Was it possible to create furniture that could work as well for receiving guests as it did for watching movies in pajamas? Gold and Williams weren't sure -- that is, until they spotted slipcovers on some dining-room chairs at a show house in North Carolina. Soon, without testing the idea out on focus groups, Williams -- who is the company's director of design and executive VP, while Gold serves as president and CEO -- brought sofa slipcovers back to the world of furniture.
To Williams, removable covers seemed like a great innovation. Homeowners could change the look of their sofa from one season to another and back again. Gold and Williams promised to stockpile patterns for every slipcovered product they made, so that a customer could always call the company to order a replacement, no matter how old the original sofa might be.
It was a tough sell. The buyers who stocked the furniture retailers didn't take to the idea, despite Williams's attempt at high drama on the showroom floor. "Our showroom was so small that it couldn't hold that many sofas," he recalls. "So people would see one and walk to the back of the room to see the rest, and in the meantime, we'd be switching the cover on the one that they just saw. When the buyers would turn around to walk back, they'd do a double take when they realized what had happened."
Only one retailer placed an order for slipcovered sofas during the first season. But that company's sales were high enough that other companies gave in to the logic of replaceable slipcovers. In fact, over time, other manufacturers ripped off the look wholesale. Design wags even coined a term for the style, "shabby chic," which drove Gold up a wall. "Our furniture is not shabby," he insists. "It's so functional, and it's such a great way to live. Once you've had a slipcovered sofa, it's hard not to have one."
The numbers bear him out. While it costs between $400 and $600 to buy an extra set of slipcovers with the purchase of a sofa, about 15% of customers do it anyway. And that number has increased over the past few years: The company has about 30% more employees producing slipcovers than it did just two years ago. "Are slipcovers a fashion?" Gold asks. "There is such a thing as a timeless fashion -- white T-shirts, Levi's jeans, khakis. We're hoping that the slipcover will endure in the same way."
Although Gold and Williams continue to have great success with slipcovers, the two men are not one-hit wonders. In 1994, they were scouting flea markets in Paris when they spotted a couple of old leather club chairs. "I don't know who saw them first," Gold recalls. "But the minute we looked closely at them, we realized that they had a unique style. They could work equally well with traditional furniture and modern stuff. Bob sketched some ideas right there."
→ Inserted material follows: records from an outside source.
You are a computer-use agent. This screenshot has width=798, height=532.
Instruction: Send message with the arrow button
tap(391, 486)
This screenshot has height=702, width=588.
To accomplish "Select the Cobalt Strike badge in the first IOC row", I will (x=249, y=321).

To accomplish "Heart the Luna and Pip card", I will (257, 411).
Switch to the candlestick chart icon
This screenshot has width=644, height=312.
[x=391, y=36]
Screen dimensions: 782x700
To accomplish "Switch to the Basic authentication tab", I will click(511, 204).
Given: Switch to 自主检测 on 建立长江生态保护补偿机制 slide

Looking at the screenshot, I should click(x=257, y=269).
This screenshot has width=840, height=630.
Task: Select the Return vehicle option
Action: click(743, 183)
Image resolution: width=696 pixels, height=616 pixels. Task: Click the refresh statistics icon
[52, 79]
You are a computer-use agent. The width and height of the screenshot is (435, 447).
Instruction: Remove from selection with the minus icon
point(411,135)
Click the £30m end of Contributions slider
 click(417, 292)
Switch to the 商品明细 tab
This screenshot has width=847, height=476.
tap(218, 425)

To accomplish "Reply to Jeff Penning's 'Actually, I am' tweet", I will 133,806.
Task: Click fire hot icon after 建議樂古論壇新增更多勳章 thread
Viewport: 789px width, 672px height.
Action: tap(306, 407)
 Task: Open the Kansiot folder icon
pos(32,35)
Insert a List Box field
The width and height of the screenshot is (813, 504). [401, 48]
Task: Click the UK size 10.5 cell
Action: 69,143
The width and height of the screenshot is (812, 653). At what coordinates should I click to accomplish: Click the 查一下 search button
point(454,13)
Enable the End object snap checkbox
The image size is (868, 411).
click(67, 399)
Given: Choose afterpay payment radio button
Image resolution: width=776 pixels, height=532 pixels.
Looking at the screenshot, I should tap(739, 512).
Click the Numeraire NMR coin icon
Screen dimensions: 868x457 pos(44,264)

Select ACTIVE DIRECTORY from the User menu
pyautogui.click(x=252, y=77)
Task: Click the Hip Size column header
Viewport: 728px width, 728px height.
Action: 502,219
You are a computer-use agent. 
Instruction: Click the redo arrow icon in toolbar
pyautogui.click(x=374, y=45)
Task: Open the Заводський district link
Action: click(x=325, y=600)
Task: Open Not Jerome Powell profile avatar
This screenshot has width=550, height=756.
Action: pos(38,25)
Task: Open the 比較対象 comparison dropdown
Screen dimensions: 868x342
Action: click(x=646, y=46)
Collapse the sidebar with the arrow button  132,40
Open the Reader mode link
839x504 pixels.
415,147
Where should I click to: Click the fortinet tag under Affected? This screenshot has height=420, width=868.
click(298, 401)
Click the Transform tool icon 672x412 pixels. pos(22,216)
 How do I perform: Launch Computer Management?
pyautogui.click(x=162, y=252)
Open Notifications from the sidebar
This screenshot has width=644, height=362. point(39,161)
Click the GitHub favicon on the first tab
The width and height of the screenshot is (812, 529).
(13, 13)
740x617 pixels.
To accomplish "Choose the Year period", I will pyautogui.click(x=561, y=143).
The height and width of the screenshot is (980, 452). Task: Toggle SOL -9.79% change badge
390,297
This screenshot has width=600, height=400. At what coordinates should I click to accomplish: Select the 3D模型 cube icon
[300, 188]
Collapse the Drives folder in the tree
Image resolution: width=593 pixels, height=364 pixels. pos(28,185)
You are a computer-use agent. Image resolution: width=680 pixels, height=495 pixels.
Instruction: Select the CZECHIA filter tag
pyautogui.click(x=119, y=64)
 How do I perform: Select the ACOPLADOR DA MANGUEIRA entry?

Here too, it was obvious how an antique club chair -- or a new chair made to look antique -- could fit into the lifestyles of the customers that Gold and Williams coveted. "We'd been seeing people in Mercedes station wagons pulling up to antique stores to buy chests of drawers," Gold recalls. "These were people who could afford to shop at Bloomingdale's, but they wanted stuff that already looked broken-in." Adds Williams: "We knew we were onto something when we noticed that the same shirt at J.Crew cost more if it had been prewashed or made to look as if it had already been worn."
This time, there was less resistance to the company's insights. Crate and Barrel immediately understood that a weathered leather club chair would be the next logical acquisition for people who wore prewashed jeans and leather bomber jackets. Pottery Barn and Restoration Hardware soon lined up as well. This year, the Mitchell Gold Co. expects to sell close to 38,000 club chairs at an average price of $1,500 each.
If conventional furniture styles have been disappointing customers for many years, then the industry's standard operating procedure has left those customers downright desperate. Gold and Williams understood that people who would take naturally to their design sensibilities would also want a very different customer experience when shopping for furniture. Trying to improve how retailers sell and deliver their products has turned out to be a tougher job than designing appealing furniture. But the company has made progress by embracing some counterintuitive strategies.
One such strategy is to recognize that there are special challenges to manufacturing quality furniture and that even the most restless innovators can't wish those challenges away. For example, fabric is a big problem. "Most of the materials that our consumers want on their furniture are natural fibers like wool and cotton," says Gold. "Those fabrics take dye differently every time you use them, because there are all kinds of variables that can affect the way that they take the dye."